**À vous**
Recopiez intégralement, mot pour mot, le texte proposé ci-dessous sur le recours contre les circulaires impératives.

**Texte proposé**
──────────────────────────────

Une circulaire contenant des dispositions impératives peut faire l’objet d’un recours pour excès de pouvoir même si elle se limite à réitérer une règle déjà contenue dans une norme juridique supérieure, le cas échéant en en reprenant les termes exacts. Telle est la solution issue de la jurisprudence Duvignères (CE, Sect., 18 déc. 2002) appliquée en l’espèce à une circulaire relative à la mise en œuvre de la réforme des fonds d’assurance formation de l’artisanat dans les chambres régionales de métiers.

──────────────────────────────

**Section des données**
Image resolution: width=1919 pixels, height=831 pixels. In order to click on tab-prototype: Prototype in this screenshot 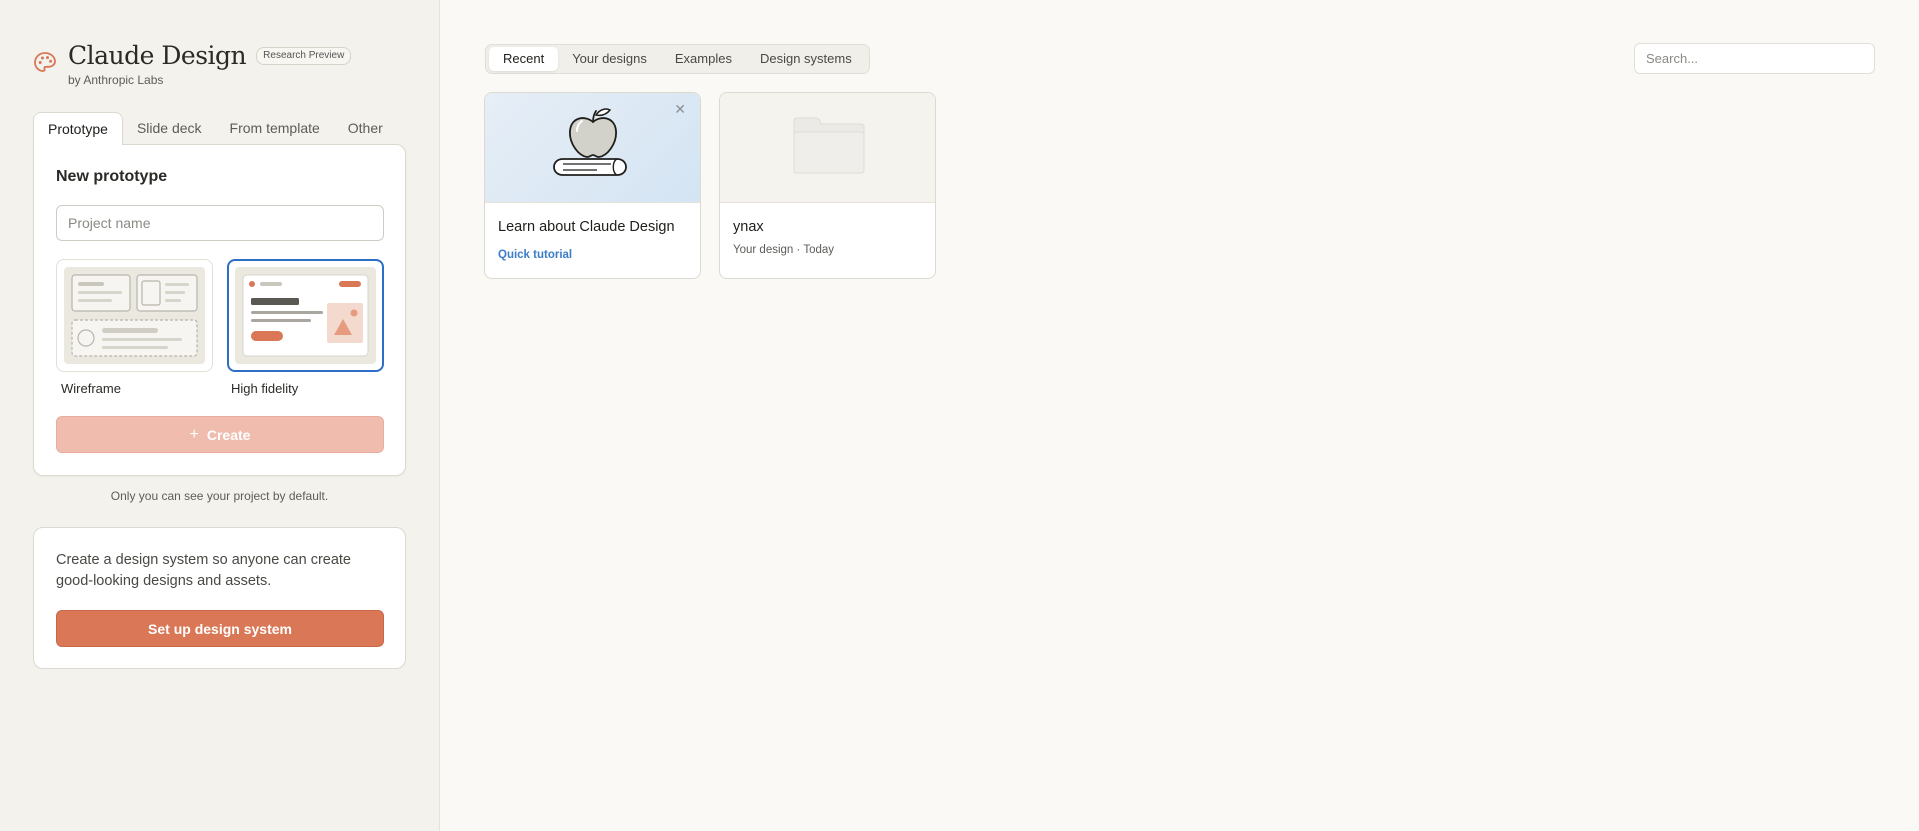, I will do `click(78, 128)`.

──────────────────────────────

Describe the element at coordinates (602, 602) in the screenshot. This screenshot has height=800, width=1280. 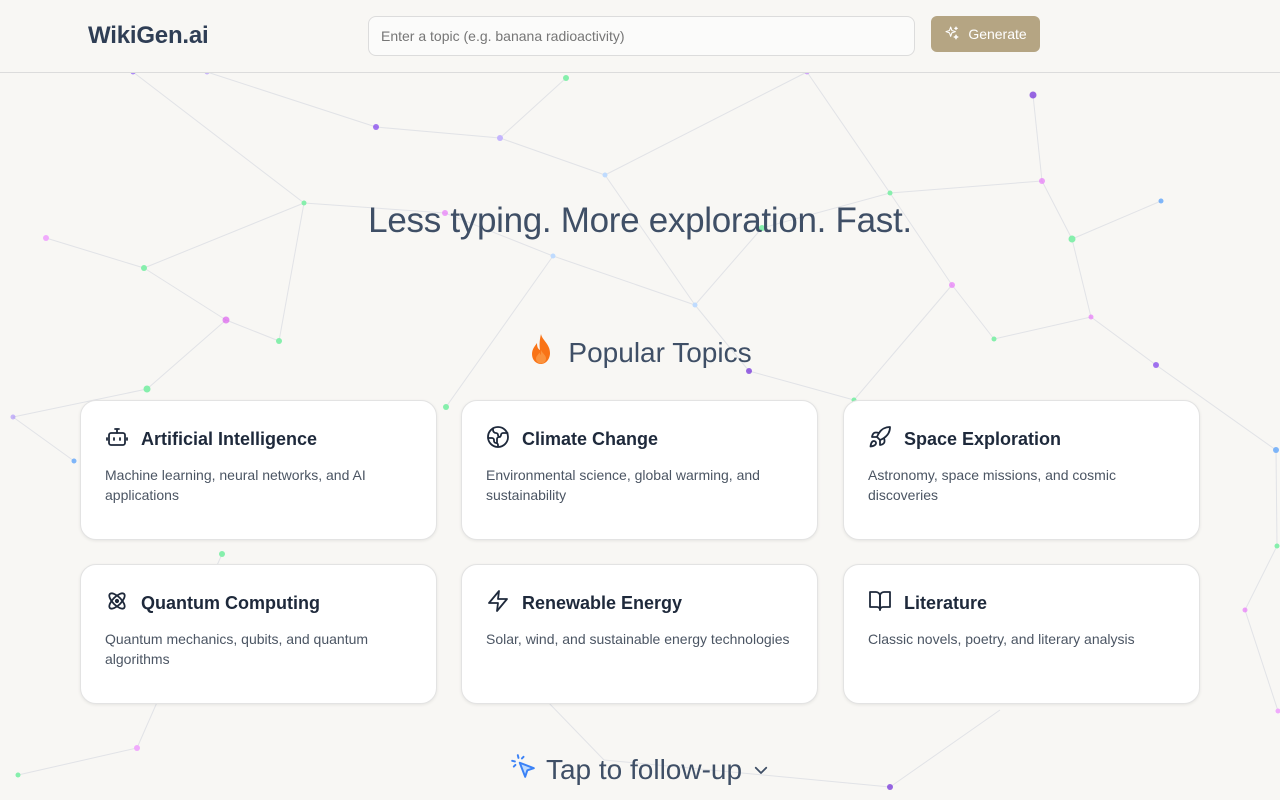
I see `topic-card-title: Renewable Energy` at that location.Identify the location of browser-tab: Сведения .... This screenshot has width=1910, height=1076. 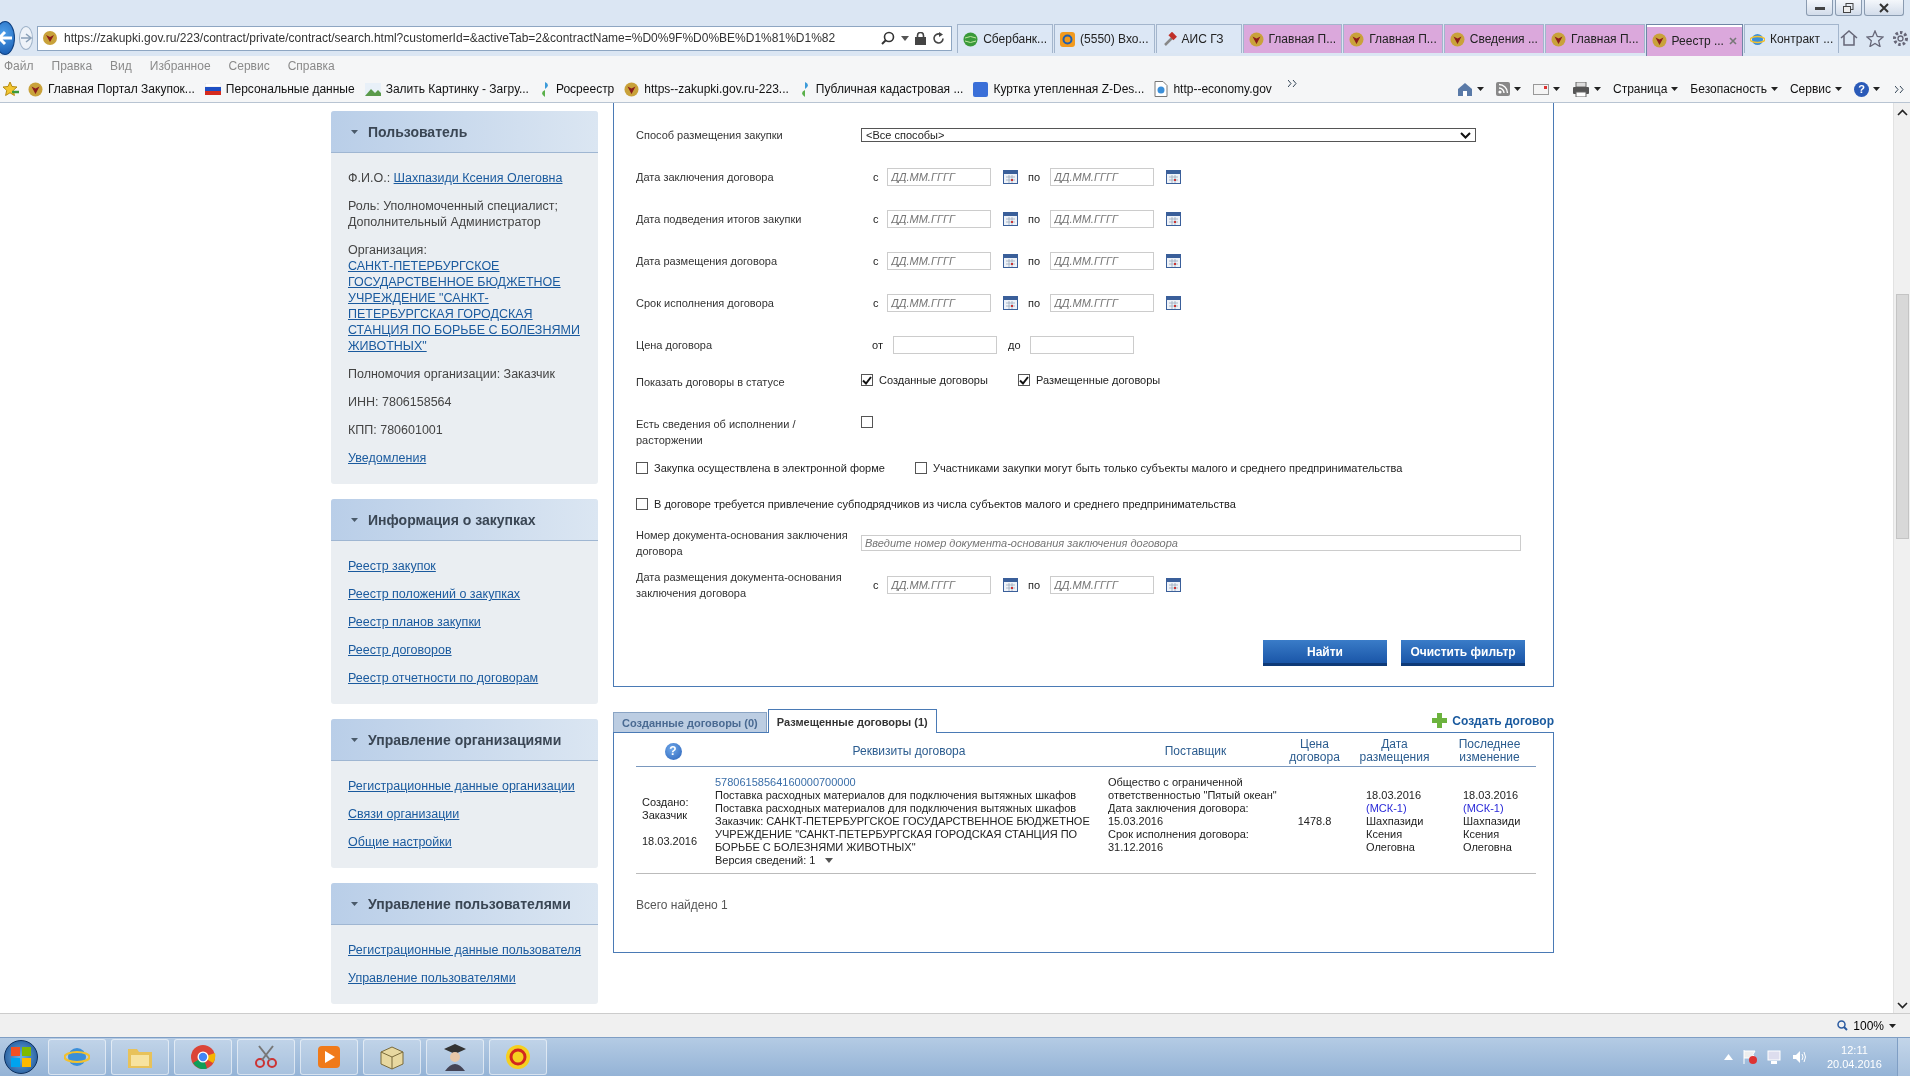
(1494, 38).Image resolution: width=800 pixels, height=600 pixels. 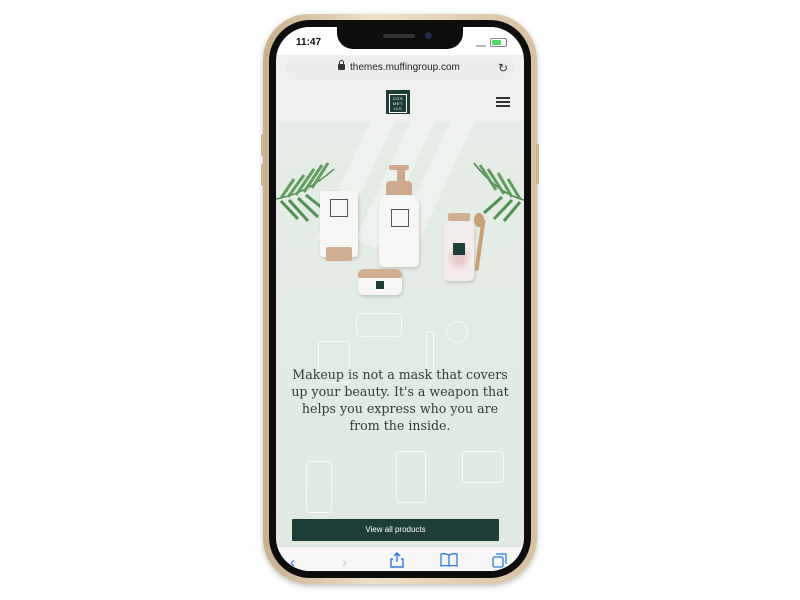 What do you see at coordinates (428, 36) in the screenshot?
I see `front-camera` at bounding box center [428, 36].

──────────────────────────────

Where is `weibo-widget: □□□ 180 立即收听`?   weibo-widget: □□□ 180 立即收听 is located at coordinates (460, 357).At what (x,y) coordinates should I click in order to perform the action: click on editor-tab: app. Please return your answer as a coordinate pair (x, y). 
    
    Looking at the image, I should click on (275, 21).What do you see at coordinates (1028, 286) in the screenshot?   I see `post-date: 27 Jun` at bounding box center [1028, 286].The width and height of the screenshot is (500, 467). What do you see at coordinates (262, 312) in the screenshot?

──────────────────────────────

**Réponse rédigée**
Une circulaire contenant des dispositions impératives peut faire l’objet d’un recours pour excès de pouvoir même si elle se limite à réitérer une règle déjà contenue dans une norme juridique supérieure, le cas échéant en en reprenant les termes exacts. Telle est la solution issue de la jurisprudence Duvignères (CE, Sect., 18 déc. 2002) appliquée en l’espèce à une circulaire relative à la mise en œuvre de la réforme des fonds d’assurance formation de l’artisanat dans les chambres régionales de métiers.